An Octopus Took My Camera, and the Images Changed the Way I See the World

By Craig Foster

Mr. Foster’s film, “My Octopus Teacher,” won the Academy Award for best documentary feature in 2021. He wrote from Simon’s Town, South Africa.

I was gifted with a new way of seeing the day I got mugged underwater. I had been filming creatures living in the Great African Sea Forest off the coast of South Africa about a year ago when my camera was grabbed straight out of my hands by a young octopus thief. Wrapping her arms around her bounty, she zoomed backward across the ocean floor.

This was not the first time I’d found myself at the mercy of an eight-armed robber. A couple years earlier, another curious octopus stole the wedding ring off my wife’s finger, never to be recovered.
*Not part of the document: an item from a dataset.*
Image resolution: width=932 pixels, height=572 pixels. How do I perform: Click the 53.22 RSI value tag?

Octopuses love novel shiny things. Peering into their dens, I’ve found earrings, bracelets, spark plugs, sunglasses and a toy car with a revolving cylinder that the octopus spun round and round with its suckers.

As I wondered how to get my camera back without alarming my young friend, something surprising happened. She turned the camera around and began to film my diving partner and me.
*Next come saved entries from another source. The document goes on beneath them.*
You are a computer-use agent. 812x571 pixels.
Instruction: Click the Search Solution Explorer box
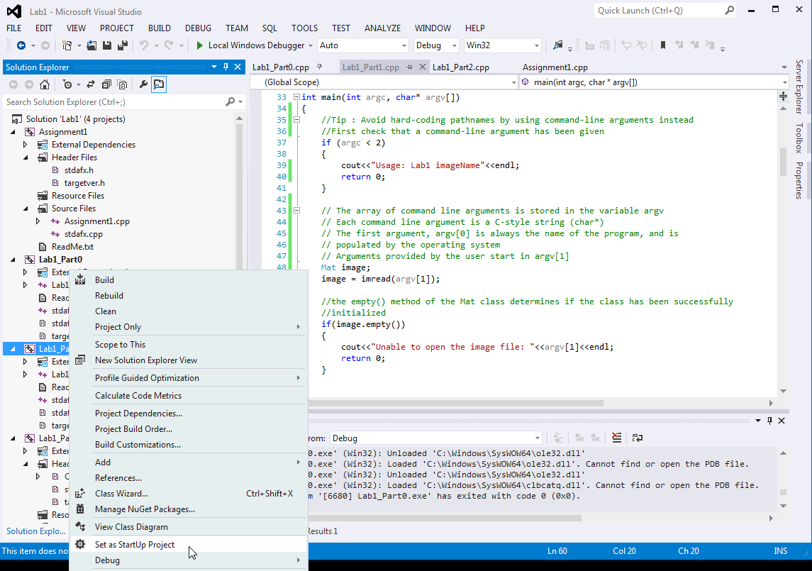pos(106,101)
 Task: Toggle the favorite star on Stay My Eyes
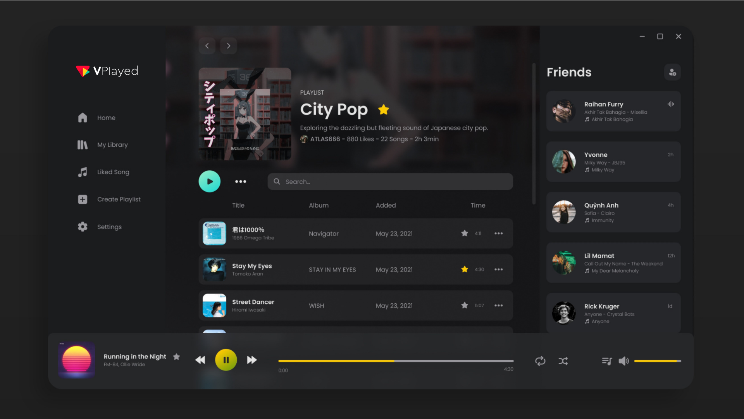click(x=465, y=269)
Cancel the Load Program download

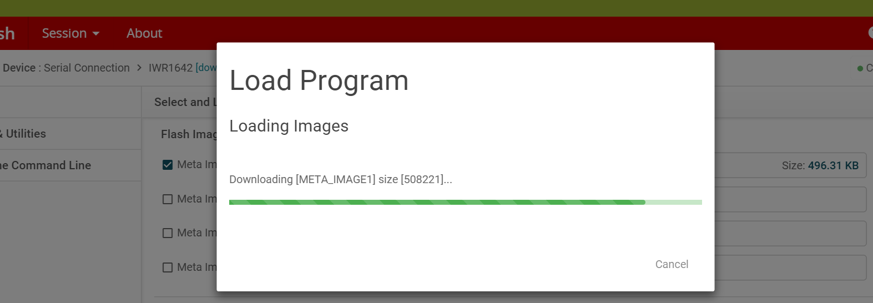[x=672, y=264]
The intriguing images she captured — videos of her own arms draped over the camera lens with our bodies in the background — had a profound effect on me. After many years filming octopuses and hundreds of other animals that call the Sea Forest home, for the first time I was seeing the world — and myself — from her perspective.
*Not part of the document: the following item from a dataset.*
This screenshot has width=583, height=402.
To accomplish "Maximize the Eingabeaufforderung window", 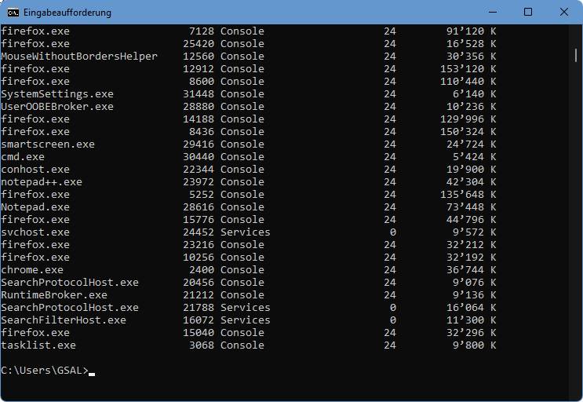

We must have looked strange to her in our masks and with our underwater flashlights. But in that moment I remembered that despite all our technology, we are not so different from our animal kin. Every breath of air, every drop of water, every bite of food comes from the living planet we share.

A black and white photograph of a scuba diver’s face with bubbles and debris in the foreground.
Credit…The octopus, via Craig Foster

Monday is Earth Day, and I am tempted to ask myself how humanity can save our wild planet and undo the devastation we have unleashed upon the natural world. Where I live, in the Cape of Good Hope, I am privileged to be surrounded by nature, but we are grappling with pollution and dwindling numbers of shellfish, fish, raptors and insect species. Worldwide, we are at a tipping point with an estimated 69 percent decline in wildlife populations. (continued)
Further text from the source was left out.